Civil Rights Movement Timeline

  • Brown vs. Board of Education

    Brown vs. Board of Education
    Summary- In 1951, an African American man named Oliver Brown called the NAACP for legal assistance after the city of Topeka, Kansas would not allow his daughter to go to an all-white school. The chief council of the NAACP, Thurgood Marshall appealed to the U.S. Supreme Court for the case. The Supreme Court later ruled that the segregation of public schools was unconstitutional.
    Evaluation- This was important because it would open the door for African American children to go to better schools.
  • Emmett Till Murder

    Emmett Till Murder
    Summary- In a heavily segregated town in the Mississippi, a 14 year old boy named Emmett Till had allegedly whistled at a white woman. Several days after, the boy was kidnapped from his uncle's home and his severely beaten and shot body was later found floating in the Tallahatchie River. Rallies and demonstrations for racial justice were prompted after the event.
    Evaluation- This event was important because it sparked conversation. Change needed to happen or more black youth would be killed.
  • Montgomery Bus Boycott

    Montgomery Bus Boycott
    Summary- In Montgomery, AL a woman named Rosa Parks was arrested after she refused to move from her seat in the white section of a city bus. To protest her arrest and the segregation, members of the black community created a community wide boycott to urge the system to integrate. The U.S. Supreme Court deemed that the segregation was unconstitutional.
    Evaluation- This was a push in the right direction toward desegregating America. Public transportation in the city would be changed forever.
  • Little Rock High School Integration

    Little Rock High School Integration
    Summary- In the effort to desegregate Central High School in Little Rock, AR, nine African American students were integrated into the school. Initially met with resistance, 1,000 troops from the U.S. Army were sent to oversee the integration. Now known as the Little Rock Nine, the students were enrolled with approximately 2,000 white students.
    Evaluation- This was a big step toward integrating schools, especially those in the South. It meant that blacks and whites would become more equal.
  • Temple Bombing in Atlanta, GA

    Temple Bombing in Atlanta, GA
    Summary- Fifty sticks of dynamite exploded in a recessed entrance way at the Hebrew Benevolent Congregation, Atlanta's oldest and most prominent synagogue.

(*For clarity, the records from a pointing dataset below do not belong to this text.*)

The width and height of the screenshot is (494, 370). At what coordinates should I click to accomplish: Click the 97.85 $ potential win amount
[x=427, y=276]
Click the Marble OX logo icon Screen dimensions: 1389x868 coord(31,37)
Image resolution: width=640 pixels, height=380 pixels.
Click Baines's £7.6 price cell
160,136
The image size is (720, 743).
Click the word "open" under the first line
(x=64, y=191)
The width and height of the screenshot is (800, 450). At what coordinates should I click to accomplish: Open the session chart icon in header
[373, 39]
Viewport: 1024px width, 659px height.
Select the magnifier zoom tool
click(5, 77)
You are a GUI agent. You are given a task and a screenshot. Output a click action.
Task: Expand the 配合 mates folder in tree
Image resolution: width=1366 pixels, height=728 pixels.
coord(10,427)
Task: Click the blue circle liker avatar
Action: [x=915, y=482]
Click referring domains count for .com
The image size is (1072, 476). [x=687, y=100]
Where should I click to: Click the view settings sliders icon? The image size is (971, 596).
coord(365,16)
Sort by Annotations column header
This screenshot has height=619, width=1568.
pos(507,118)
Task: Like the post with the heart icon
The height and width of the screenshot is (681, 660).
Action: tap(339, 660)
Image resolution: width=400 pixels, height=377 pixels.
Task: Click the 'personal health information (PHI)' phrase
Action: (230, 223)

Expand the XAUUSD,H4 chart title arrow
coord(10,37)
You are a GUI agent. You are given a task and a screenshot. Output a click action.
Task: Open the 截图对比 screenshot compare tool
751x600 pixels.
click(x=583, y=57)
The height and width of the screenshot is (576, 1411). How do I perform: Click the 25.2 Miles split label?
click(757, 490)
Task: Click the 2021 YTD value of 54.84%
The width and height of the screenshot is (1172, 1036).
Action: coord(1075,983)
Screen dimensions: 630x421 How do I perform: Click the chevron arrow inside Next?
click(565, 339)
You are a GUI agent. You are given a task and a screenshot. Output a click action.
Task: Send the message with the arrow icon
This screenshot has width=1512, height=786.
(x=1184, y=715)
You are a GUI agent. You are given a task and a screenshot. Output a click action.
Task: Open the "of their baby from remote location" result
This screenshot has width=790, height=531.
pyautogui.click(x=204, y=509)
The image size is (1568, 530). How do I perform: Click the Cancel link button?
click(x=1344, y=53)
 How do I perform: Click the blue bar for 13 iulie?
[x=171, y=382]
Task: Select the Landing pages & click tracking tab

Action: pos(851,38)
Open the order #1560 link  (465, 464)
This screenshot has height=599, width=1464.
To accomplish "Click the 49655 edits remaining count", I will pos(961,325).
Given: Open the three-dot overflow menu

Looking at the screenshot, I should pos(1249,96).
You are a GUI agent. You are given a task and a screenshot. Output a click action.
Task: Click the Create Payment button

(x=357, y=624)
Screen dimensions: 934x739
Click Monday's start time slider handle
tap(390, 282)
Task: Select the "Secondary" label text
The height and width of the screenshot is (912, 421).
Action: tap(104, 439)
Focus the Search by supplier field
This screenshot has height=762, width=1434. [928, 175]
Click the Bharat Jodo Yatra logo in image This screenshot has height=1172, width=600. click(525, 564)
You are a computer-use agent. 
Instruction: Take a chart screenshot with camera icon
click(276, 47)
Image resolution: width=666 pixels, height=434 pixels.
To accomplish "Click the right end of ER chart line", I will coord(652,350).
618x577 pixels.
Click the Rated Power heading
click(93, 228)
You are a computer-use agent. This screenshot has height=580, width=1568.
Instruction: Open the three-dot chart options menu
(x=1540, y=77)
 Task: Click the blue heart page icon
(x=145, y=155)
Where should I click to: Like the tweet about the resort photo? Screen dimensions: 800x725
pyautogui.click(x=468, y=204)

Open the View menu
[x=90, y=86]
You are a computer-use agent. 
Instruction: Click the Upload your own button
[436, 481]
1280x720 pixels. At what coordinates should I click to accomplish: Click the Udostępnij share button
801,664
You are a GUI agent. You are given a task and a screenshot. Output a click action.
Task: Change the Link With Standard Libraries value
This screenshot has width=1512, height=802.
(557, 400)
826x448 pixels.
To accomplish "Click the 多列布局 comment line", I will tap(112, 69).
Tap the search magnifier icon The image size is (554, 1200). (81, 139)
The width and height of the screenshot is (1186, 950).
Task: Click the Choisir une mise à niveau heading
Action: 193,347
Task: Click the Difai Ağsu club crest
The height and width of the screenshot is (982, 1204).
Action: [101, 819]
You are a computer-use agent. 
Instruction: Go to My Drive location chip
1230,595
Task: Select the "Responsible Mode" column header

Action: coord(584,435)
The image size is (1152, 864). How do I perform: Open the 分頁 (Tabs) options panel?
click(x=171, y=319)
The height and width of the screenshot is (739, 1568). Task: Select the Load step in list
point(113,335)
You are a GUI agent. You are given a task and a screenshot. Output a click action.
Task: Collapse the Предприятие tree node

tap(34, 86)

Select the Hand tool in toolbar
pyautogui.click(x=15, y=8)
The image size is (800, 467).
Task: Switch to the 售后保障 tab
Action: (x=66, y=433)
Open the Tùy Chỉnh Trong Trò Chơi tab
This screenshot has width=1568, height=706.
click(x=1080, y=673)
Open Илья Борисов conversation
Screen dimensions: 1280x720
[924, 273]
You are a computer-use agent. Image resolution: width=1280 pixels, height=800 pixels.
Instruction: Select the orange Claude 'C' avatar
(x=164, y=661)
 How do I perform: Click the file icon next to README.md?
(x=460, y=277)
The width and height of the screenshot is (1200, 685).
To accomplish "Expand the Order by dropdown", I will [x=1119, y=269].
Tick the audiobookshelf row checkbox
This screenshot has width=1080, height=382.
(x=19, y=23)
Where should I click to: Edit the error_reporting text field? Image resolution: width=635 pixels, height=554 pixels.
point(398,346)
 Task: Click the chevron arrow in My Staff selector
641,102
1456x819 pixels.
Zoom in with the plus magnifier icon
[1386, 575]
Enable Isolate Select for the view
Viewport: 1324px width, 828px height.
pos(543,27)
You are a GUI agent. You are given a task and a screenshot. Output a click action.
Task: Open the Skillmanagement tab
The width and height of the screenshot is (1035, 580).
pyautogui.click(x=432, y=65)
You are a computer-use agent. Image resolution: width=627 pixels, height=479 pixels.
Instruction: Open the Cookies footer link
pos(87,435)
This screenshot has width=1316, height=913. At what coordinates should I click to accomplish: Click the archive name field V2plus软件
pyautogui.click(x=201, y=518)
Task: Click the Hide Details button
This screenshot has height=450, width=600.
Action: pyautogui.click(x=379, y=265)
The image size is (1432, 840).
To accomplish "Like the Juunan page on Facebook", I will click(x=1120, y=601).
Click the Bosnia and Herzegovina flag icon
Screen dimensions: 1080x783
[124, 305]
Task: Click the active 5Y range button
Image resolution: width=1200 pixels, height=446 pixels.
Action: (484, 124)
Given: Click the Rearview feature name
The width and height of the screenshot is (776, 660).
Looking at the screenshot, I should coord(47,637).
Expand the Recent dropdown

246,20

Atlanta's business, media, and political elites denounced the bombing in no uncertain terms and launched an ambitious campaign to raise funds for the synagogue's repair.
    Evaluation- This event showed that anti-Semitism was still present in the U.S. and members of the Jewish community would not forget all of the horrible events from the past.
  • Freedom Rides

    Freedom Rides
    Summary- An interracial group of student activists under the auspices of the Congress of Racial Equality departed Washington D.C. by bus to test local compliance throughout the Deep South with two Supreme Court rulings banning segregated accommodations on interstate buses and in bus terminals. They met a great amount of resistance, but they would later have many facilities desegregated.
    Evaluation- They were very brave and they would influence movements to take place for integration of buses.
  • March on Washington

    March on Washington
    Summary- A quarter of a million Americans across the US gathered at the nation's capitol. A. Philip Randolph came up with the march idea. It was intended to draw attention to the economic plight of the county's African American population. Randolph, Roy Wilkins, John Lewis and others delivered speeches before MLK delivered his iconic "I Have a Dream" speech.
    Evaluation- Going to D.C. was a bold and clever move because it brought attention to the inequality blacks had faced.
  • Selma-Montgomery March

    Selma-Montgomery March
    Summary- To protest local resistance to black voter registration in Dallas County, AL the Southern Christian Leadership Conference organized a mass march from Selma to Montgomery. A column of 500-600 demonstrators marched through the streets of Selma until reaching the Edmund Pettus Bridge where they were brutally attacked by state troopers and mounted patrolmen. It became known as "Bloody Sunday,"
    Evaluation- It sprung nationwide support for the passage of voting rights legislation for blacks.
  • Loving vs. Virginia

    Loving vs. Virginia
    Summary- Mildred Jeter, a black woman, and Richard Loving, a white man, were married in D.C. and returned to Virginia. The couple was then charged with violating the state's anti-miscegenation statute that banned interracial marriages and sent to jail. The U.S. Supreme Court found that the VA law violated the Due Process Clause of the 14th Amendment for freedom of marriage.
    Evaluation- The winning case would give interracial couples the opportunity to get married in other states, in the future.
  • Dr. King Assassination

    Dr. King Assassination
    Summary- Martin Luther King, Jr. was shot by a sniper, James Earl Ray, while standing on the 2nd-floor balcony of his room at the Lorraine Motel in Memphis, TN. Violent riots broke out in African American neighborhoods in over 100 cities across the United States. At the time, King had returned to Memphis to lead a nonviolent march in support of the city's striking sanitation workers.
    Evaluation- Though his death was unfortunate, he would never be forgotten for his vigorous political activism.